Notorious

Claude Rains’s mother.  Madame Anna Sebastian.  Oh My God, is that woman scary!  With her crown of tightly-braided hair and her severe expression, she comes across as cruel and rejecting. RainsandmotherHard to believe she gave birth to a son like Alex, a man who could harbor an unrequited passion for years — and who can blame him?  Ingrid Bergman’s Alicia is stunning and complex, a woman with a past who wants nothing more than to put her notoriety behind her and redeem herself through love.  Unfortunately, the man she loves, Cary Grant’s Devlin, just can’t get beyond that past of hers.

Poor Alex.  He brings Alicia home to meet his mother, barely able to contain his delight at having snared her, but Madame Sebastian pours cold water on her son’s happiness right away:  “Wouldn’t it be a little too much if we both grinned at her like idiots?”  Of course, she suspected Alicia all along.  In the scene where Alex confesses his gullibility and voices the fear that his sinister colleagues will kill him for his mistake, Madame Sebastian shoots for the heart.  “We are protected by the enormity of your stupidity,” she snaps.
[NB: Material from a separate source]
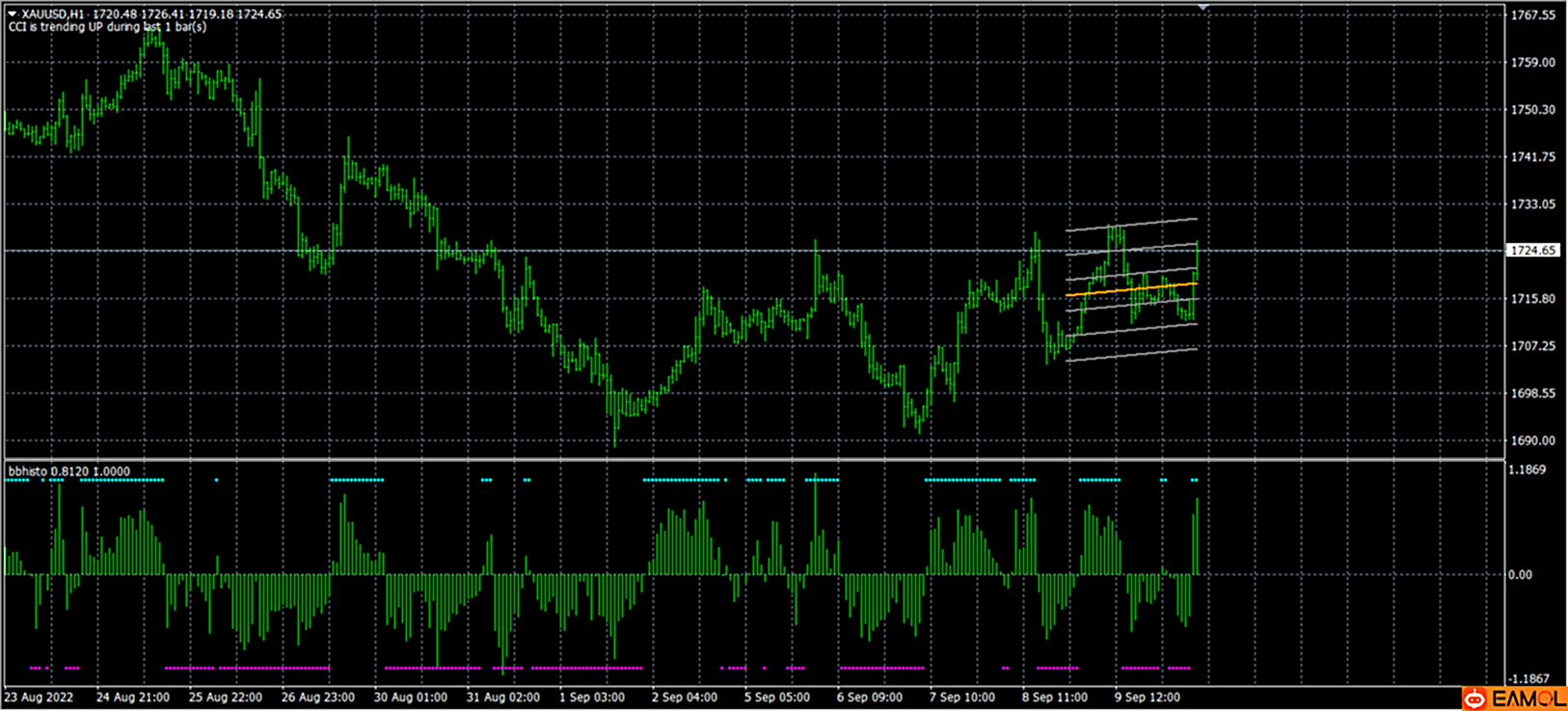The image size is (1568, 711).
Task: Click the 1707.25 price scale value
Action: (x=1532, y=346)
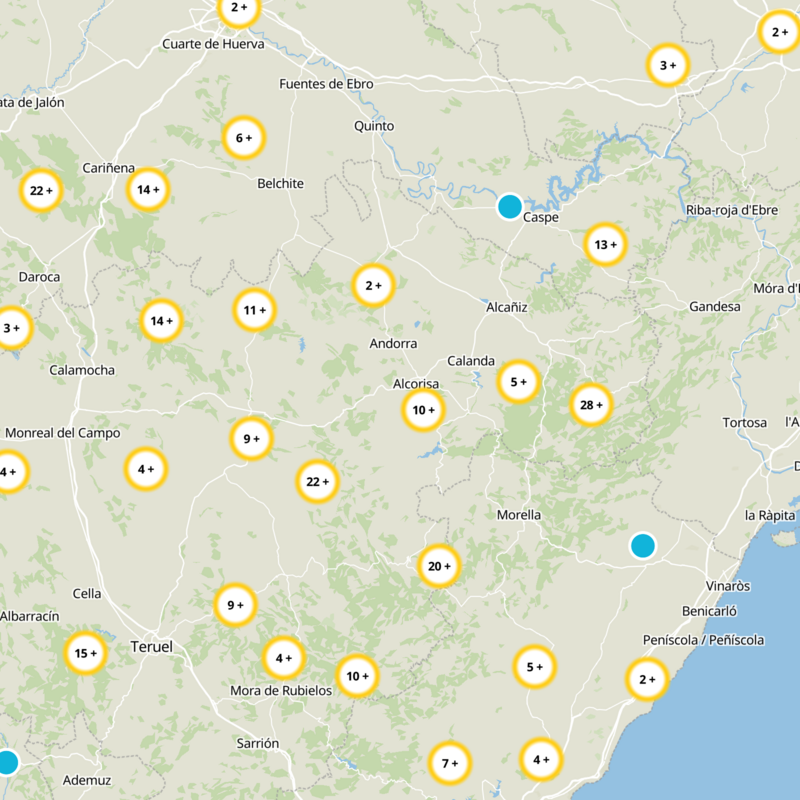Click the 15+ cluster near Albarracín

[x=85, y=653]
On top of this, she smokes like a Nazi!  You know how they hold a cigarette, pinched between the thumb and two fingers, not resting in the V between the index and middle fingers the way decent people smoke?

Okay, I got that out of my system.  Cary Grant and Ingrid Bergman.  What a grown-up romance they have in this picture.  Neither of them is “nice;” they don’t “meet cute.”  Alicia’s drunk, in addition to being a fallen woman, and the daughter of a Nazi to boot.  Devlin crashes her party, wrestles with her, knocks her out, manipulates her into accompanying him to Rio to work for Uncle Sam.  Then they fall in love and Devlin wrestles with himself, betraying Alicia at every turn.  She loves him still, and redeems herself, almost dies in the process.  But it’s worth it.  Oh, yes.  Totally worth it.

(5 January 2011)

2 thoughts on “Notorious

  1. “We are protected by the enormity of your stupidity.”


    Talk about a killing comment. We don’t need to hear anything more than this, to know exactly who she is and the kind of relationship they’ve always had. That’s great screenwriting.